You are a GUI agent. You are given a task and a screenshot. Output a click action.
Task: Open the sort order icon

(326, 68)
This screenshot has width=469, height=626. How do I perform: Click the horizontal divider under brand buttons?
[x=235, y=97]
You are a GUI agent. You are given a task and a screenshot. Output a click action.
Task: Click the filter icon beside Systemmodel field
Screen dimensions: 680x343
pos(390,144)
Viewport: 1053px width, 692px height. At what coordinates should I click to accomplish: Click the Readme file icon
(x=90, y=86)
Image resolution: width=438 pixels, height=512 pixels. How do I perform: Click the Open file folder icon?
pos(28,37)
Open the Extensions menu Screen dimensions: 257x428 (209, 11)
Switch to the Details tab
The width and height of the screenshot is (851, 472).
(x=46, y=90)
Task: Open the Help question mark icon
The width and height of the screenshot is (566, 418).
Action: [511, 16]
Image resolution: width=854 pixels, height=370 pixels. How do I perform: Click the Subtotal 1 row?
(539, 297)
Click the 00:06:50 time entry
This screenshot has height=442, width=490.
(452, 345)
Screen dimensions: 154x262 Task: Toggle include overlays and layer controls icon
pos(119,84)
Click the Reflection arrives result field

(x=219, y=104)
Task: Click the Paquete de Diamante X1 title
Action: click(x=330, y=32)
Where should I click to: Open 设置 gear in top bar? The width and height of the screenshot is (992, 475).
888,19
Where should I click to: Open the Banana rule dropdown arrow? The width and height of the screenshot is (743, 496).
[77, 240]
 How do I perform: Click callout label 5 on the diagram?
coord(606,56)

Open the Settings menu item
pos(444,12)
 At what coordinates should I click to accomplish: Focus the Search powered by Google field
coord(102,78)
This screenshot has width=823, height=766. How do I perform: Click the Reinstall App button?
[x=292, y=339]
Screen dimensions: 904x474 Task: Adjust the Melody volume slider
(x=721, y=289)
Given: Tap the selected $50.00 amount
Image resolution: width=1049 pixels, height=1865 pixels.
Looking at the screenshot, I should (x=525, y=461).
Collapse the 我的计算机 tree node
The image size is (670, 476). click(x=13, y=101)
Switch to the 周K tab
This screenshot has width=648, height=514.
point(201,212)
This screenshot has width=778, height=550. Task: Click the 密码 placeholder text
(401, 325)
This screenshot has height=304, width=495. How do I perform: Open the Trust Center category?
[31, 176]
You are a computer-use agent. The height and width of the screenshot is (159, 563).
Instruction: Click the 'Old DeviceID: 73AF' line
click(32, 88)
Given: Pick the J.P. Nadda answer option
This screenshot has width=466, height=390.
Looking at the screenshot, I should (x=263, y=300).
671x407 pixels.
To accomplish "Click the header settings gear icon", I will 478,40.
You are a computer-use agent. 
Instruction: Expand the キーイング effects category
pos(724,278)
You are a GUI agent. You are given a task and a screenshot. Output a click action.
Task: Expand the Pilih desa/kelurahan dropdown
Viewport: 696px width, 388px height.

* PROBLEM REQUIREMENTS *
What you copy should begin at the line with "Instruction: Expand the" and end at the final line of the listing, each line exactly as it is.

* ANSWER TO THIS TASK *
Instruction: Expand the キーイング effects category
pos(724,278)
You are a GUI agent. You are given a task and a screenshot. Output a click action.
Task: Expand the Pilih desa/kelurahan dropdown
Viewport: 696px width, 388px height.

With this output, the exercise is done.